You had a very strong US growth figure, Friday our time. It is widely believed – this is

not my view, I’m not putting my view – but it is widely believed in the

financial markets that the Fed, the US Fed may be raising interest rates. Australian

interest rates are lower than US interest rates. And people thought that if a large gap

opened up they would take a position accordingly. Now, there are all sorts of

“ifs” in that equation. The “ifs” are, if the Fed, if the Reserve, if

the gap, if the gap is Y or X, and they’ve all taken positions, whether they’re

right or whether they’re wrong time will tell you. But the point I make is, that what

was influencing that, was international events. And I make the same point that I made

after the lower than expected Consumer Price Index was released here in Australia. That

the Australian economy is growing strongly on low inflation. The talk in relation to

interest rates relates to international events. And the big change is the international

environment. Having come through the Asian financial crisis, it now appears as if Asia is

growing again and the world economy will be stronger. So, it’s not that things have

changed so much in Australia. It is that people are now taking a different view of

international economic events. And I think that’s what is on people’s minds as

they look at these sorts of issues. Now, we also go on to say, that a stronger world

economy is in fact a good thing for Australia. We want a stronger world economy. And in

due course, a stronger world economy will be good for our exports, that’ll be good

for our economy, and that’ll be a good thing.


The dollar fall follows the Prime Minister’s comments on interest rates.
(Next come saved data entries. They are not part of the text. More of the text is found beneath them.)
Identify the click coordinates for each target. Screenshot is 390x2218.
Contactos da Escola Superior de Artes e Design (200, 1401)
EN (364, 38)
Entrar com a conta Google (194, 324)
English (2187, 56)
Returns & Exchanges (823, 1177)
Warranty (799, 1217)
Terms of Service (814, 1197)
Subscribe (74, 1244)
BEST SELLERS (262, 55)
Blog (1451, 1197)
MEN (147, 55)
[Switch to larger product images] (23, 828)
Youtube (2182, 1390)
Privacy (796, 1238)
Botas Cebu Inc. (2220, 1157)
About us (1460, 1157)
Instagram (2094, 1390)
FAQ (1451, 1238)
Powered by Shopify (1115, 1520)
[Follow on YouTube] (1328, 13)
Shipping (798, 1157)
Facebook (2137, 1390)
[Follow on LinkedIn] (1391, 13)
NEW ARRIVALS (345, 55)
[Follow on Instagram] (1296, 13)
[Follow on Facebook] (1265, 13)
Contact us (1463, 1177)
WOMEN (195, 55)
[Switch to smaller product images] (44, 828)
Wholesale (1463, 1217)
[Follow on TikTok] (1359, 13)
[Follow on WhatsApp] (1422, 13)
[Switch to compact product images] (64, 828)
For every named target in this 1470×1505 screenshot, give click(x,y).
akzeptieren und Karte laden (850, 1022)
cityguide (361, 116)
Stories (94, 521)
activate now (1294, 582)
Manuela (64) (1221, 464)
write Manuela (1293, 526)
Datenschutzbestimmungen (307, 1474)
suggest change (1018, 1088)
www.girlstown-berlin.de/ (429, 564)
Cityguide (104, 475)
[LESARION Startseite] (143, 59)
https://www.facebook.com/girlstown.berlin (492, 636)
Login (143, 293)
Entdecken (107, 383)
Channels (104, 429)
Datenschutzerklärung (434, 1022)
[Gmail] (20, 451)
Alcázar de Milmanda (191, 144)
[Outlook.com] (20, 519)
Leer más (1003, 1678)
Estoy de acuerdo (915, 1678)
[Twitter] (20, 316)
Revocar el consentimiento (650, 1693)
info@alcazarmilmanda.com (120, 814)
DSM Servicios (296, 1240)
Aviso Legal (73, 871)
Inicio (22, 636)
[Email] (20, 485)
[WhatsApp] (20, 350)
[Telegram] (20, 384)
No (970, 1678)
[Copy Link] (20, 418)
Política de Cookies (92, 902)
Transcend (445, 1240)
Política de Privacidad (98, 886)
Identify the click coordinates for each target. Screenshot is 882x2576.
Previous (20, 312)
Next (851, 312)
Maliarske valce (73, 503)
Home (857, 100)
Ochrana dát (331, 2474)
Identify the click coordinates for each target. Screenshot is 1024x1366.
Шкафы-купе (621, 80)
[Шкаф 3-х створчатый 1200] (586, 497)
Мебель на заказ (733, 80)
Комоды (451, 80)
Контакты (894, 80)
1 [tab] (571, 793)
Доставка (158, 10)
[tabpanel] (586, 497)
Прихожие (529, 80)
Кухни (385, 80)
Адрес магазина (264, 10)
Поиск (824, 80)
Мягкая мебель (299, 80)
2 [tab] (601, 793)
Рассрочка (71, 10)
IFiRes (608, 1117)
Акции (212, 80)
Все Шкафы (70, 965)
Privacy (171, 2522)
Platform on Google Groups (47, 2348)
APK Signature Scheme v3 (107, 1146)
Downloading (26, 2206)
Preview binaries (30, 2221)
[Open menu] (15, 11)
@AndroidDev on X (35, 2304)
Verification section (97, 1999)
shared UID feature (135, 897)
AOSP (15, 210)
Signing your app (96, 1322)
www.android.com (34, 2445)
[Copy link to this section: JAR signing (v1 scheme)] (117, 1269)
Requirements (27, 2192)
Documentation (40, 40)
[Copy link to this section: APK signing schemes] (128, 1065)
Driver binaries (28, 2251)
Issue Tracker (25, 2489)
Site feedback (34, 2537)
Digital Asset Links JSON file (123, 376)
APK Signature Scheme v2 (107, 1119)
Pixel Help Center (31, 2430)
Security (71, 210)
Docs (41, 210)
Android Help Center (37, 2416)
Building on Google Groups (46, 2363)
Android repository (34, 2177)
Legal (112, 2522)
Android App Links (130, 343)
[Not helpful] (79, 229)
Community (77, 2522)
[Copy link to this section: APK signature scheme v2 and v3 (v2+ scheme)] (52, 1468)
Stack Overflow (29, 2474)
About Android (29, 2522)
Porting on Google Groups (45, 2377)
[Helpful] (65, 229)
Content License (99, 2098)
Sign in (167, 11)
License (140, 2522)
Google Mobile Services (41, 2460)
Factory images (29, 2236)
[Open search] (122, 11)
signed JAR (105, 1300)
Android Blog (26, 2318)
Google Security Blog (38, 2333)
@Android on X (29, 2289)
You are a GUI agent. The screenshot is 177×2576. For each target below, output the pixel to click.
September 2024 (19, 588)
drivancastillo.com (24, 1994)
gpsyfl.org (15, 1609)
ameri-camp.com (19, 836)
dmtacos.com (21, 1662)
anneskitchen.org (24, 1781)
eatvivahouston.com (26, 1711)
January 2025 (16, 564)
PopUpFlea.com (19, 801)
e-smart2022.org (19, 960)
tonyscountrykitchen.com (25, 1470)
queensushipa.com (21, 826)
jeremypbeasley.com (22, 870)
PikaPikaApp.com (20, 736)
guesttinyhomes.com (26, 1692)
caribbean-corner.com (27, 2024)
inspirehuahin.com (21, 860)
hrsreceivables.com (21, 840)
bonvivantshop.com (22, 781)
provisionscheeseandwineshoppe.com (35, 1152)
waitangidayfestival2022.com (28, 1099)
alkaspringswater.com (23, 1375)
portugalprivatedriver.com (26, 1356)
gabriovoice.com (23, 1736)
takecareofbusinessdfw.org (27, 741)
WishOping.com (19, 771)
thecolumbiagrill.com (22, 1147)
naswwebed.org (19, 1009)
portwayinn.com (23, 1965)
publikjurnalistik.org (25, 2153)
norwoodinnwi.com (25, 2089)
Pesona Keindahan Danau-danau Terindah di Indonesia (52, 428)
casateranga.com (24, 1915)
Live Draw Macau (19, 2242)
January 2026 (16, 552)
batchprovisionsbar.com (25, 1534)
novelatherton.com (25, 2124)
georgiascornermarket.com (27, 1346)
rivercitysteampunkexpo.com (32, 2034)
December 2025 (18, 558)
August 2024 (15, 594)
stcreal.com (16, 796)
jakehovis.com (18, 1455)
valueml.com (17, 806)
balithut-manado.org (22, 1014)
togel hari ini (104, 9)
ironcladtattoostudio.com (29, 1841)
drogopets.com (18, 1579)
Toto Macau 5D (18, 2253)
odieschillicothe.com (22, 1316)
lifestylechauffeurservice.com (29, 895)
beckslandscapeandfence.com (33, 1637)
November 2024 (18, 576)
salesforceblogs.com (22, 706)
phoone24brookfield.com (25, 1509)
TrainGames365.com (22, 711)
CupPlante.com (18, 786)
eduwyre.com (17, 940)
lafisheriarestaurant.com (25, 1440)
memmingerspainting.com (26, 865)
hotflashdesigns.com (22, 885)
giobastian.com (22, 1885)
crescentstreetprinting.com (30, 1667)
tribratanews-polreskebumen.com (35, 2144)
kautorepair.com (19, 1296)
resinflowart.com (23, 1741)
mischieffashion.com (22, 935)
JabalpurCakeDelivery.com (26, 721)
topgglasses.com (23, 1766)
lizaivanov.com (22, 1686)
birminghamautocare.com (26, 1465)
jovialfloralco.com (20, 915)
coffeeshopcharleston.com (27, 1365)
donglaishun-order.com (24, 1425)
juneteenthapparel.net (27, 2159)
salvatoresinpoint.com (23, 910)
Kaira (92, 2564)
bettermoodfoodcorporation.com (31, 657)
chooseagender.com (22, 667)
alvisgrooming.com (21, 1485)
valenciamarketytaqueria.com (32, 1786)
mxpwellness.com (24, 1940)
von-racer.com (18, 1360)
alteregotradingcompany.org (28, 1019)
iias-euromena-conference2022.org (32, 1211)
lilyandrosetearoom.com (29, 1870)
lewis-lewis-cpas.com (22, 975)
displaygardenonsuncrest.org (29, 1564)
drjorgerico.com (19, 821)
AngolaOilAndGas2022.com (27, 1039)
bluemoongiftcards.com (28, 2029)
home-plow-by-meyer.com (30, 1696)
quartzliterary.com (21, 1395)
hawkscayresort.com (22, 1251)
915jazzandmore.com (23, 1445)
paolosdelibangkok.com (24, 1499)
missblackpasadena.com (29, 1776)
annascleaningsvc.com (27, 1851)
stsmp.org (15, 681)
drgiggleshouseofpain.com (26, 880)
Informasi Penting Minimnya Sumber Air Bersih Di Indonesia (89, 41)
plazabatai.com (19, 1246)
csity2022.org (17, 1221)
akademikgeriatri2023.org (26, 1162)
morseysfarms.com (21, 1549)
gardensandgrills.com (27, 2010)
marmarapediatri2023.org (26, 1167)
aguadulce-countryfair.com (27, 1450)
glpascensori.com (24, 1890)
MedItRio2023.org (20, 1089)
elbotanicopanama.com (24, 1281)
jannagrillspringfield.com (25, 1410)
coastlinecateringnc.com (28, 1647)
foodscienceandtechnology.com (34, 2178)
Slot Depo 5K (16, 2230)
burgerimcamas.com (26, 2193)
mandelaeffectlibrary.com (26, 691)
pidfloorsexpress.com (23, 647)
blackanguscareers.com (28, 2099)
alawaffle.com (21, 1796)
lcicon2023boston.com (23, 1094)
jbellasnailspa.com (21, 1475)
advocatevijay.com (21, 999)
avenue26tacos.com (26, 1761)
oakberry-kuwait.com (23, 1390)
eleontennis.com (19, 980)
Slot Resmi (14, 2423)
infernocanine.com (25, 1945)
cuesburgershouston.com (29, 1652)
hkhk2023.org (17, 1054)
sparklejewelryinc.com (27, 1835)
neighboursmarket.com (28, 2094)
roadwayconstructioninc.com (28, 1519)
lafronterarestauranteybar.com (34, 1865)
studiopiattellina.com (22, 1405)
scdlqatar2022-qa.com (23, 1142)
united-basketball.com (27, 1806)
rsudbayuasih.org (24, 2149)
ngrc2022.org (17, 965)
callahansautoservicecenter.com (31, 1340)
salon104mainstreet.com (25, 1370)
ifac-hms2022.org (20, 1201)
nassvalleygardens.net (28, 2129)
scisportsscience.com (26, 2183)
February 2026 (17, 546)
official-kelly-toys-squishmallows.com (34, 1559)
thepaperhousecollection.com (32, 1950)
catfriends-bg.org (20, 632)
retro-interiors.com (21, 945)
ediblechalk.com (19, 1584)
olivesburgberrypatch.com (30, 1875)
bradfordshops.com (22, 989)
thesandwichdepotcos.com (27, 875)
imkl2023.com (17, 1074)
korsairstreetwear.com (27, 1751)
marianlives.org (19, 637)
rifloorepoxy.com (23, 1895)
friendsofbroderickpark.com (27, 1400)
Is there

a link?


No. As I said, I think most of the activity in relation to the dollar is international

events. And the international event that obviously influenced sentiment on Friday was the

US growth figure, the US growth figure. And it was stronger then expected, and as I said,

people started taking positions. Now, whether they’re right or whether they’re

wrong, time will tell. I’m not putting my view forward because I studiously refrain

from putting a view on currency value or interest rate policy. I’m just observing

that they were international events that had an effect.


Treasurer, the issue of Telstra. The Prime Minister’s obviously out bush at the

moment, there seems to be obviously the strong link of selling off the rest of Telstra and

infrastructure spending in the bush. Is that the only way the bush is going to see some of

this infrastructure spending if the Government goes ahead with, or is allowed to go ahead

with this further sale?


Look, I think anyone who wants to see better infrastructure in Australia will support

the sale of the remaining equity in Telstra. Because with the sale of that equity we can

clear all Government debt

. . .




. . . and we then have the opportunity to build better infrastructure. But if the

Government continues to carry debt, and remember this, we inherited a huge amount of debt

when our Government came to office in 1996. The first part of peoples taxes go in paying

the interest bill on Government debt. Now, if we didn’t have to pay the interest bill

on Labor’s debt, if we could clear Labor’s debt, then our taxes can go off on

new hospitals and new roads and new infrastructure. But at the moment it’s got to go

off on servicing past debt. So, the great thing about selling Telstra is we can clear

debt, we can earmark people’s taxes for new ventures in the future and that’ll

be a great thing for city and country alike.


So it has to be wiped clean basically, before we can move on big projects?


Well, you know, we’re seeing some of the benefits in retiring debt. We’ve

already seen some benefits in infrastructure out of Telstra in relation to the Murray

Darling Basin, in relation to our Natural Heritage Fund, and I think clearing debt will

clear funds for other exciting developments. Thanks.